Teks Ditampilkan -
-=-=-=-=-

Minggu, 23 Agustus 2009

,,,PengERan,,,

Semasa kecil dulu, setiap malamnya ibu gemar sekali bercerita. Dongengnya dengan mudah menghantarkan saya jatuh ke ujung lelap. Dari dongengnya, kemudian saya berkenalan dengan pangeran. Cerita ibu tentang pangeran memang banyak, tapi ketika itu satu yang saya simpulkan tentang pangeran. Pangeran adalah sosok yang baik hati, gagah, putra seorang raja dengan berlimpah kekayaan dan punya kereta bertahta emas yang di tarik oleh banyak kuda sembrani. Pangeran adalah sosok sempurna yang sangat diidamkan, hingga sewaktu kecil itu saya berangan-angan menjadi putri jelita yang dijemput kereta istimewa menuju istana gemerlap di atas bukit. Tentu sangat menyenangkan. Aih.

Sampai sekarang pun saya masih bermimpi dijemput pangeran. Namun kali ini, pangeran yang saya maksud bukan sosok sempurna yang mempunyai kereta kencana, tapi seorang manusia biasa dengan segala kekurangan manusiawi dan kelebihannya. Pangeran yang kepalanya tidak bermahkota, tapi keningnya sering menjumpai tanah dalam rangka bersujud kepada Sang Pencipta. Pangeran yang wajahnya tidak perlu tampan, tapi selalu teduh karena terbiasa menjaga wudhu dalam setiap waktunya. Pangeran yang begitu gagah menafkahi keluarga dengan rezeki yang halal meski harus bermandi peluh. Pangeran yang mempunyai cita-cita tamasya ke surga dan mengajak istrinya turut serta. Pangeran yang 'cakep' akhlak dan agamanya.

-=-=-=-=-

Bahan Kutipan -
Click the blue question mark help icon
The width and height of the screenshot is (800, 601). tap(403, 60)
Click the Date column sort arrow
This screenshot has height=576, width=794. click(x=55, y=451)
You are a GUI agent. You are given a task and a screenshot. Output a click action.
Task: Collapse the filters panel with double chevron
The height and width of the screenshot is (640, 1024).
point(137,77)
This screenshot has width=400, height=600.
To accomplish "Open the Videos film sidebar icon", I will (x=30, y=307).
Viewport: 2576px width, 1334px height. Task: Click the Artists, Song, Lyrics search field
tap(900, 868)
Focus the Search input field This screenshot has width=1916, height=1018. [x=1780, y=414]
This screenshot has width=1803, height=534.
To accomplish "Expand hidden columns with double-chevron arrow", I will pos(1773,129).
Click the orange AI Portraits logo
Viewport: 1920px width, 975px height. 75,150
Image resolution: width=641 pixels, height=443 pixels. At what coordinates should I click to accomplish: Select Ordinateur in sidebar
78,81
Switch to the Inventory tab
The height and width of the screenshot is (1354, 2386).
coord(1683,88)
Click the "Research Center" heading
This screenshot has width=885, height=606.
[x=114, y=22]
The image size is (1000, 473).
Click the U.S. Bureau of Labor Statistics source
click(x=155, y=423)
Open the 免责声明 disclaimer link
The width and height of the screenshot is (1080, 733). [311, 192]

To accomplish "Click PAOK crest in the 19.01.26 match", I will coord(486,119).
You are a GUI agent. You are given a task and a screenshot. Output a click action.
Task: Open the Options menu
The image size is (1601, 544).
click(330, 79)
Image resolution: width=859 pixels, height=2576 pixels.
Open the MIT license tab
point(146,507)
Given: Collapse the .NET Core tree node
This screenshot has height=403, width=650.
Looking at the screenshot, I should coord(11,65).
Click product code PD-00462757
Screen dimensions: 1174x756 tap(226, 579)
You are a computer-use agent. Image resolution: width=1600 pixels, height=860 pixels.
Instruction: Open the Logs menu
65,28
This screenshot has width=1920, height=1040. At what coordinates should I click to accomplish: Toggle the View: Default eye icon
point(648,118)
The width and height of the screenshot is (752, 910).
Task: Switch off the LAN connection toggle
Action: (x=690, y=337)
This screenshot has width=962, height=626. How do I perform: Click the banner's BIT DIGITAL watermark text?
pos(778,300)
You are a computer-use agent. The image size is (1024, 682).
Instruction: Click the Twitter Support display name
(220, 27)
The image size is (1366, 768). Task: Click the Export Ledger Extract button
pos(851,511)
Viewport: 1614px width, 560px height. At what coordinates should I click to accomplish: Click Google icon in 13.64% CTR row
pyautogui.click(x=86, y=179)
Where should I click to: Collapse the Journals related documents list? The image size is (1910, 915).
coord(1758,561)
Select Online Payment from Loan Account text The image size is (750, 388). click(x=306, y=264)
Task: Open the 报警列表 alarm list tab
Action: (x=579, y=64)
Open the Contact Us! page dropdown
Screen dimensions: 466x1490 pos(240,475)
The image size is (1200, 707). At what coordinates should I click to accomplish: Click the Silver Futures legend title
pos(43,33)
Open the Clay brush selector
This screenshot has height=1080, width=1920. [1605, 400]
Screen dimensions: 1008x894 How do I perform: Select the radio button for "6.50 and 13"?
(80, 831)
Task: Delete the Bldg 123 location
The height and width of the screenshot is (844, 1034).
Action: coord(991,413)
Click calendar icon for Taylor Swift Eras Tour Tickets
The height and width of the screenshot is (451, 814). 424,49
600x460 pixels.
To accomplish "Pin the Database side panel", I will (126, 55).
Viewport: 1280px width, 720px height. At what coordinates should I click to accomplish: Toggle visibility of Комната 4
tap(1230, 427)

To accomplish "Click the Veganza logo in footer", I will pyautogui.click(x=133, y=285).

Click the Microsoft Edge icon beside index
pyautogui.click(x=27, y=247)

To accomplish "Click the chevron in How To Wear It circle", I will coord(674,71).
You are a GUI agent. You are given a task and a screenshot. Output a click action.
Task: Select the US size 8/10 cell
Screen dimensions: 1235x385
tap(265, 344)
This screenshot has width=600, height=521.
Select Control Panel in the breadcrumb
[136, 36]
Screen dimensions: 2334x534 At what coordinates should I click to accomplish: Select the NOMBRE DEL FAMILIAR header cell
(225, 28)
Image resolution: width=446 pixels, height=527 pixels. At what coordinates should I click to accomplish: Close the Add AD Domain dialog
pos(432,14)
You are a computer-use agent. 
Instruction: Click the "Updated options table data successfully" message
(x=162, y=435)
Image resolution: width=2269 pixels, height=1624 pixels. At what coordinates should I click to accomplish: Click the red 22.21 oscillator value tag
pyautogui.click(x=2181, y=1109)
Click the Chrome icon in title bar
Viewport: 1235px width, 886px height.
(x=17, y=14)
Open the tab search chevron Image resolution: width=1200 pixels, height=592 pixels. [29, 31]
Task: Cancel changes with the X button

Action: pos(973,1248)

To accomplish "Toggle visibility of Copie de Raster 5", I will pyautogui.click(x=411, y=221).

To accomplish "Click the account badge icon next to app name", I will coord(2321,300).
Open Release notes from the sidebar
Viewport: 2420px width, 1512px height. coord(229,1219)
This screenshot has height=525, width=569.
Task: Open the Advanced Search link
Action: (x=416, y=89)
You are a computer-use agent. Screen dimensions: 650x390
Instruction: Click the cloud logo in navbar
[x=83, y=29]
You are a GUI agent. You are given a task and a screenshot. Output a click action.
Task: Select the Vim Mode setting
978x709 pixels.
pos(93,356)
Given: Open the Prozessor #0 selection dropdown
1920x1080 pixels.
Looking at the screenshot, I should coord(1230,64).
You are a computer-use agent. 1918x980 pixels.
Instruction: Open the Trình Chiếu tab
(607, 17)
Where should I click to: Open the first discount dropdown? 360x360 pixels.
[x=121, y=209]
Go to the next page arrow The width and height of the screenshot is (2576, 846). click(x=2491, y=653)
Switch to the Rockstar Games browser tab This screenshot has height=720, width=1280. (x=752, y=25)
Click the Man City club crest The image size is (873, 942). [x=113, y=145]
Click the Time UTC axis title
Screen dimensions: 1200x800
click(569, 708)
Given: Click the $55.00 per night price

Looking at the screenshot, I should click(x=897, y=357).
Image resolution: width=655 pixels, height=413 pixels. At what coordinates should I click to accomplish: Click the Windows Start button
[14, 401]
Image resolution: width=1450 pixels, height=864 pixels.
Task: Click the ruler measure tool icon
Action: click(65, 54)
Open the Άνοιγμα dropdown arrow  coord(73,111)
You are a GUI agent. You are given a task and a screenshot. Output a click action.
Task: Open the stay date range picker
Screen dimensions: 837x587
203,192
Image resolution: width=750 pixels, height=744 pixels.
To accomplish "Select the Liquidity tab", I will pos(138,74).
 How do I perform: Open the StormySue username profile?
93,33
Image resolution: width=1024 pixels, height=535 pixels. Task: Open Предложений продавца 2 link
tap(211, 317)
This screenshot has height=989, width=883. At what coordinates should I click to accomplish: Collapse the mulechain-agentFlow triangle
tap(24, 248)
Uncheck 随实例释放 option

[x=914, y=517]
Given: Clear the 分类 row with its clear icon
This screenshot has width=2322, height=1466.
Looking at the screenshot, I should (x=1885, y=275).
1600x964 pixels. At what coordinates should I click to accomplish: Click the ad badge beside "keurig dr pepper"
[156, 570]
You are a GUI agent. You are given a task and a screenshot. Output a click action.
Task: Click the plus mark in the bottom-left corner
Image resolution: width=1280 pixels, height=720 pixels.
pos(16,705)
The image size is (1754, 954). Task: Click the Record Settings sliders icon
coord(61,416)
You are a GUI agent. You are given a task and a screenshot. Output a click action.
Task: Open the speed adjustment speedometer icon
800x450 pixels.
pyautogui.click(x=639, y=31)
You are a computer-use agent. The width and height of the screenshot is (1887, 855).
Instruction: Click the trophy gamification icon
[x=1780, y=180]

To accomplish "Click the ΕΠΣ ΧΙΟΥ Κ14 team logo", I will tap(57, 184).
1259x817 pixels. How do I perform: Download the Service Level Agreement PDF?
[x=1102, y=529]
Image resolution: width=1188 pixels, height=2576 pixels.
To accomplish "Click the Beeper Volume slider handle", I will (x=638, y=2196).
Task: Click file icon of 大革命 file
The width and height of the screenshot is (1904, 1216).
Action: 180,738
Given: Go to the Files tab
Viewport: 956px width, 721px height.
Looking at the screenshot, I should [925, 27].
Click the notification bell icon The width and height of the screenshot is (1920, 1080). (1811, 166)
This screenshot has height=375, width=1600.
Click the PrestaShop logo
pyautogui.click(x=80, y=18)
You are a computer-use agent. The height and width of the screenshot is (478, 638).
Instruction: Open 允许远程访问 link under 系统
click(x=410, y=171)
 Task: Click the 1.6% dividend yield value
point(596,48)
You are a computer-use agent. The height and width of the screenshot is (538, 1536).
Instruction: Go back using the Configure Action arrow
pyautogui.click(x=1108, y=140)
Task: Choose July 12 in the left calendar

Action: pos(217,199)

-=-=-=-=-

Petunjuk Pengerjaan -
Jawablah pertanyaan-pertanyaan ini berdasarkan teks tentang pangeran.
(a) Semasa kecil, siapa yang gemar bercerita setiap malam?
(b) Dalam gambaran masa kecil itu, kereta pangeran ditarik oleh apa?
(c) Ke mana pangeran yang kini diimpikan bercita-cita tamasya?
Butir-butir yang tercantum merupakan bahan tersendiri yang terpisah dari teks.

Jawaban Tugas -
(a) Ibu gemar sekali bercerita setiap malam.
(b) Kereta pangeran ditarik oleh banyak kuda sembrani.
(c) Pangeran itu bercita-cita tamasya ke surga dan mengajak istrinya turut serta.